But, for all that, she always declared that her niece Priscilla had bitterly disappointed her expectations--which was perhaps the truest thing that Aunt Margarine ever said.
_A MATTER OF TASTE_
PART I
It is a little singular that, upon an engagement becoming known and being discussed by the friends and acquaintances of the persons principally concerned, by far the most usual tone of comment should be a sorrowing wonder. That particular alliance is generally the very last that anybody ever expected. 'What made him choose _her_, of all people,' and 'What on earth she could see in _him_,' are declared insoluble problems. It is confidently predicted that the engagement will never come to anything, or that, if such a marriage ever does take place, it is most unlikely to prove a success.
Sometimes, in the case of female friends, this tone is even perceptible under their warmest felicitations, and through the smiling mask of compliment shine eyes moist with the most irritating quality of compassion. 'So glad! so delighted!
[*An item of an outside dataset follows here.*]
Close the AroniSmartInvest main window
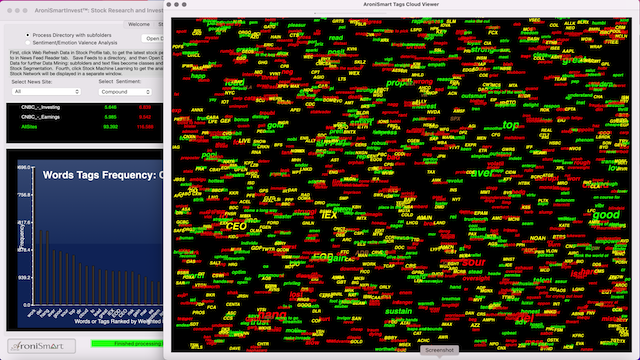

But why, _why_ didn't you consult _me_?'--this complicated expression might be rendered: 'I could have saved you from this--I _was_ so pleased to hear of it!'
And yet, in the majority of cases, these unions are not found to turn out so very badly after all, and the misguided couple seem really to have gauged their own hearts and their possibilities of happiness together more accurately than the most clear-sighted of their acquaintances.
The announcement that Ella Hylton had accepted George Chapman provoked the customary sensation and surprise in their respective sets, and perhaps with rather more justification than usual.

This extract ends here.